“Measles is one of the most contagious viruses we know,” says Dr. Vinita Dubey, associate medical officer of health for Toronto Public Health. According to the Centers for Disease Control & Prevention (CDC), measles can infect 90 percent of those exposed who are not immunized. It’s transmitted through droplets in the air when an infected person coughs or sneezes, through direct contact, or through mucus or saliva on things like shared cups or toys. If you suspect measles, don’t bring your child into a crowded paediatrician’s office. “Instead, call ahead to ensure the doctor can make sure the office is empty, give your child a mask and protect staff,” says Dr. Dubey. If measles is diagnosed, your child should be kept home for four days after the rash appears to avoid spreading the illness to someone else, according to the Public Health Agency of Canada.
It typically starts on the face and moves down the body. A fever, cough, runny nose and irritated eyes may also accompany the rash. A doctor can confirm the measles diagnosis with a blood test, urine specimen or nasal swab.
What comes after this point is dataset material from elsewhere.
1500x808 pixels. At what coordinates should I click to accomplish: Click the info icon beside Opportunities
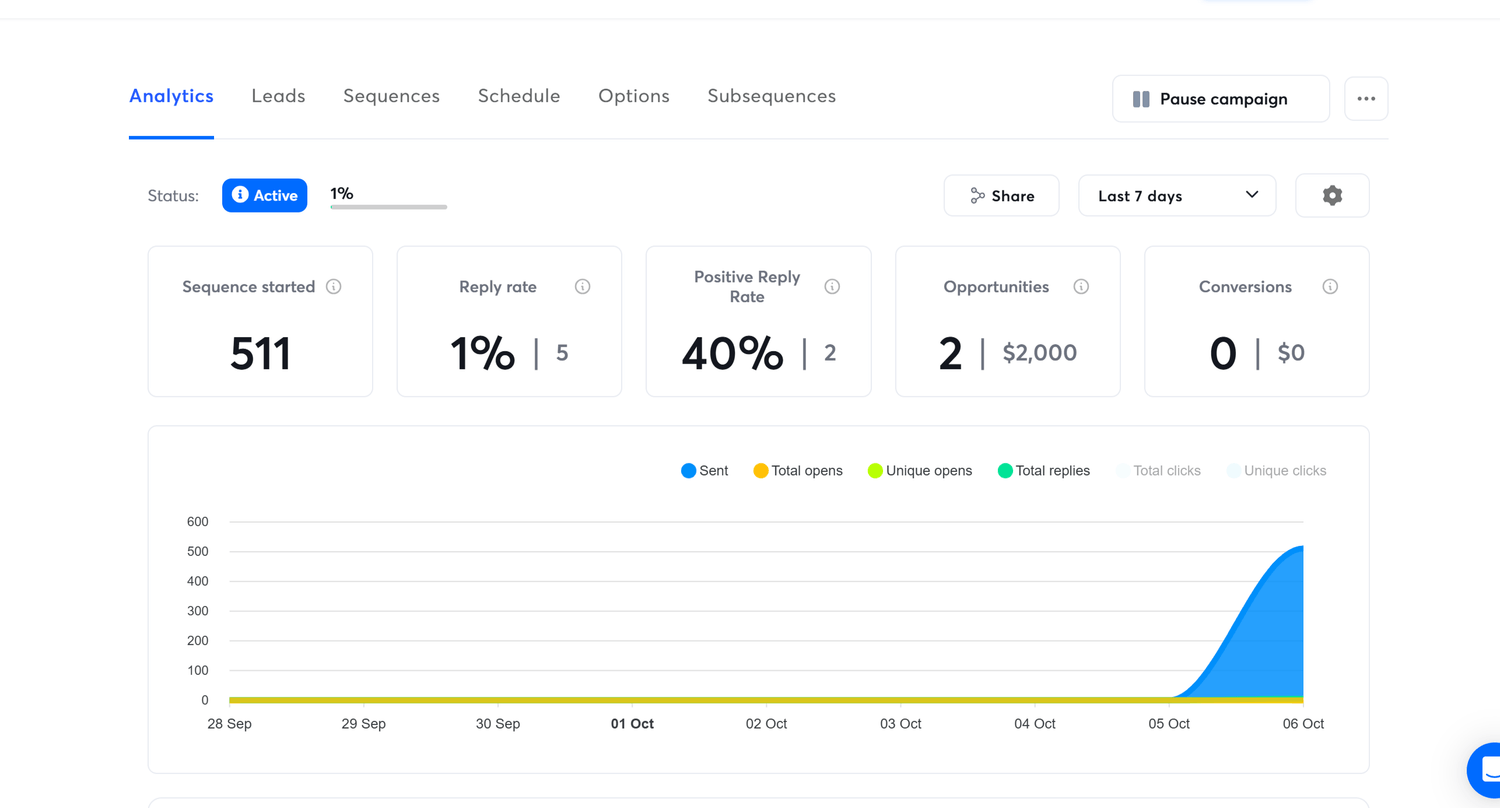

The symptoms should go away in two to three weeks. However, according to the CDC, measles can lead to ear infections, diarrhea or pneumonia. It can occasionally cause complications like encephalitis (swelling of the brain), which can then lead to seizures and even death. About one in 1,000 infected will die from it.
In Ontario, the MMR (Measles-Mumps-Rubella) vaccine is given around the first birthday, with a booster at age four to six years (in some provinces the second dose is given at 18 months). So if you’re late on an annual checkup for a child in that age range, it’s time to make an appointment. Do adults need boosters? They might. If you were born after 1970, you should make sure you’ve received two doses of the MMR vaccine; many will require a booster because they never got their second dose. “If you’re not sure, it’s safe to get a booster as long as you didn’t get the first dose within the last month,” says Dr. Dubey. Pregnant women and those with a compromised immune system should not get the MMR vaccine.
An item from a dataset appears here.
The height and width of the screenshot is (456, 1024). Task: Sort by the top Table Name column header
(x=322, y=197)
“Measles is now circulating in places that never used to have it, like the United States,” says Dr. Dubey. “The Public Health Agency of Canada is now recommending that babies between six and 12 months of age who are travelling to a place where measles is circulating get the vaccine. A baby who is vaccinated earlier than 12 months will still need to get two more doses later.”
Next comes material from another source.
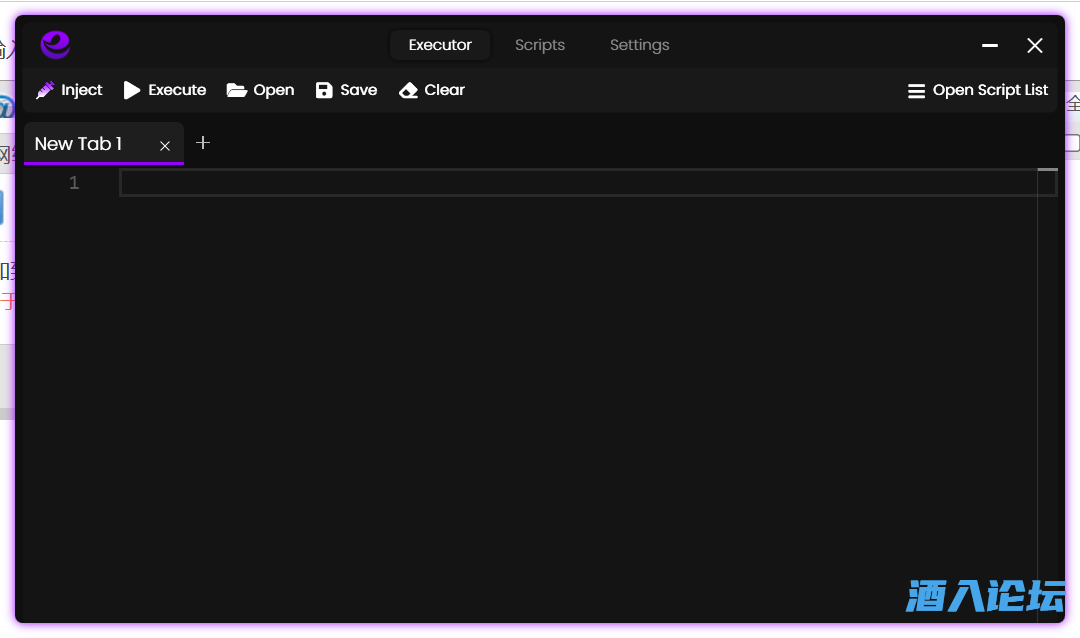Switch to the Executor tab
The width and height of the screenshot is (1080, 638).
[440, 45]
No vaccine is 100 percent effective. That’s because while the shot itself offers good protection for most people, vaccines depend on herd immunity to be effective. High vaccination rates protect those who cannot be immunized, those who haven’t gotten their booster, and those whose bodies do not produce the optimal immune response. “If you’ve had one dose, that provides 85 percent protection; two doses receive 95 percent or more protection. But some people still have what we call vaccine failure,” says Dr. Dubey.
Pain relievers can be used to reduce fever, but since measles is a virus, antibiotics and other medications won’t help. The body has to fight the virus on its own. The best protection against measles is to be vaccinated.